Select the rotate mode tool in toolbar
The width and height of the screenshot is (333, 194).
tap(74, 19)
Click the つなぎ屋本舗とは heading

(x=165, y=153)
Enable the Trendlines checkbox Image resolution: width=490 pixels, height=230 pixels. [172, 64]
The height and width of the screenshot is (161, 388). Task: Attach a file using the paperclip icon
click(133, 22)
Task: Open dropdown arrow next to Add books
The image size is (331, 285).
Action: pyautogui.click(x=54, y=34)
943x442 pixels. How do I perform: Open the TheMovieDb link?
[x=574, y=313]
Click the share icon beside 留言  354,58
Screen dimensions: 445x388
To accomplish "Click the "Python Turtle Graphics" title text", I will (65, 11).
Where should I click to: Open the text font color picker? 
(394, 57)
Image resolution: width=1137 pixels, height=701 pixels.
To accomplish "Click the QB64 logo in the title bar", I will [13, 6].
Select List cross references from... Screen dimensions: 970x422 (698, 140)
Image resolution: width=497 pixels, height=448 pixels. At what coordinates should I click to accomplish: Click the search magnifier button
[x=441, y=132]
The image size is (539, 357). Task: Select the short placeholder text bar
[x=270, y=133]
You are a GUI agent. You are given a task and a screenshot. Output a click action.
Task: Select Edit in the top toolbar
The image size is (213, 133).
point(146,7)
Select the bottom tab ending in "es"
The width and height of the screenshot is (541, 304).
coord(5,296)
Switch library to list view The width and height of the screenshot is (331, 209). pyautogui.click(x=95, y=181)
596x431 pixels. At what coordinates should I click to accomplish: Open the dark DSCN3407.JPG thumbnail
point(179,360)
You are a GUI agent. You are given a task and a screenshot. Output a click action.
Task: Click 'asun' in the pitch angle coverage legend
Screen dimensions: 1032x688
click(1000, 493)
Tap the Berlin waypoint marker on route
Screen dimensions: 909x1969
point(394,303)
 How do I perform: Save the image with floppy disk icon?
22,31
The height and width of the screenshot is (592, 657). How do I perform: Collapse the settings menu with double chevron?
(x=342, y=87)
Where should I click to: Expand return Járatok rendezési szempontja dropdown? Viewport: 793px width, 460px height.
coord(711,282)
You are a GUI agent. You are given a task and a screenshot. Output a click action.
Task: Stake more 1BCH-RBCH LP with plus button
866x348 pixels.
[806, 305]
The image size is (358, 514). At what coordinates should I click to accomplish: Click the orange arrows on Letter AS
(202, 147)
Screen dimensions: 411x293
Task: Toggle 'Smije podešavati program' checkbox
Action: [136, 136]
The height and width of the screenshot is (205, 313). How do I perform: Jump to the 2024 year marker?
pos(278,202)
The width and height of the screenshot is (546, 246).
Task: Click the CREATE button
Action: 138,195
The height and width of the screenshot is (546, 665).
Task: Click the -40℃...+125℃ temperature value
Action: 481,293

EXERCISE:
Look through the listing above and count the lines where the string "will" appears. Report the number only.

EXERCISE RESULT:
2